── Records for processing

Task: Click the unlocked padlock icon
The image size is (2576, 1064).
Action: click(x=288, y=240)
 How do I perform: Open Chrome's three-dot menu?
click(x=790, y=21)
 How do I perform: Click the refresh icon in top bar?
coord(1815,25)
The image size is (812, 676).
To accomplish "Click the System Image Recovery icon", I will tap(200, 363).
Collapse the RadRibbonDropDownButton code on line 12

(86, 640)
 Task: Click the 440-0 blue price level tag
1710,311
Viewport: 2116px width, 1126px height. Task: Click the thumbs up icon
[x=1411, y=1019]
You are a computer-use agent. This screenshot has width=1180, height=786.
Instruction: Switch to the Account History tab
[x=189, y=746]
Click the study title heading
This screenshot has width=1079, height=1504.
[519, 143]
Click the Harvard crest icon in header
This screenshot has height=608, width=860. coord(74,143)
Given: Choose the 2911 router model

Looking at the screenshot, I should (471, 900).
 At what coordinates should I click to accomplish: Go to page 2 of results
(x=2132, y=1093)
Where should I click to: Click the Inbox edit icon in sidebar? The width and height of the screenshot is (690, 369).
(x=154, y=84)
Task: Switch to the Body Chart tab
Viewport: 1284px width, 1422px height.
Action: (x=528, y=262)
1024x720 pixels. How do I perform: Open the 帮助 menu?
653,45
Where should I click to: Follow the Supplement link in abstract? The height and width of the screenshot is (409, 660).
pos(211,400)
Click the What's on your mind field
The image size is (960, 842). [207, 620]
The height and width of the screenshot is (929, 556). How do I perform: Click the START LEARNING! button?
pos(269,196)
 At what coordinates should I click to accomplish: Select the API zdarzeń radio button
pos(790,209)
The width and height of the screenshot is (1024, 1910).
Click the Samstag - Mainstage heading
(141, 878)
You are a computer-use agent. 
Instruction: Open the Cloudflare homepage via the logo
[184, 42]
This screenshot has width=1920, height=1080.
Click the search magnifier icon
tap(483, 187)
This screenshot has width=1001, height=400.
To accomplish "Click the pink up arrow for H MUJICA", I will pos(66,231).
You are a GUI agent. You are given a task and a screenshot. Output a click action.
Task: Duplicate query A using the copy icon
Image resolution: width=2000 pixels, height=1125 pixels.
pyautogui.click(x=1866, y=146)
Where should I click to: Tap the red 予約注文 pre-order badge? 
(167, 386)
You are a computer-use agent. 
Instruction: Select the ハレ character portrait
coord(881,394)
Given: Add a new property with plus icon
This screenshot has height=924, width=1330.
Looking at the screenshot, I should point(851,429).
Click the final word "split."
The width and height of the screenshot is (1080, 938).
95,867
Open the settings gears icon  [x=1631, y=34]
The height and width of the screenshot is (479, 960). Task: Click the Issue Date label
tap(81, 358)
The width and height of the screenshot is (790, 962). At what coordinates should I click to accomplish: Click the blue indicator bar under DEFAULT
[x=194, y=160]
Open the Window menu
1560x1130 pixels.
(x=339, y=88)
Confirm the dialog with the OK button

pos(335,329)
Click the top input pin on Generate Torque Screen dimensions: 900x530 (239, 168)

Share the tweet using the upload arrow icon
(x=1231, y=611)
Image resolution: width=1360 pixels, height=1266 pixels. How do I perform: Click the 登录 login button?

────

Pull out each line of the entries above that contains the string "icon". Case counts.

• Answer for this exercise:
Task: Click the unlocked padlock icon
 How do I perform: Click the refresh icon in top bar?
To accomplish "Click the System Image Recovery icon", I will tap(200, 363).
Viewport: 2116px width, 1126px height. Task: Click the thumbs up icon
Click the Harvard crest icon in header
Where should I click to: Click the Inbox edit icon in sidebar? The width and height of the screenshot is (690, 369).
Click the search magnifier icon
Task: Duplicate query A using the copy icon
Given: Add a new property with plus icon
Open the settings gears icon  [x=1631, y=34]
Share the tweet using the upload arrow icon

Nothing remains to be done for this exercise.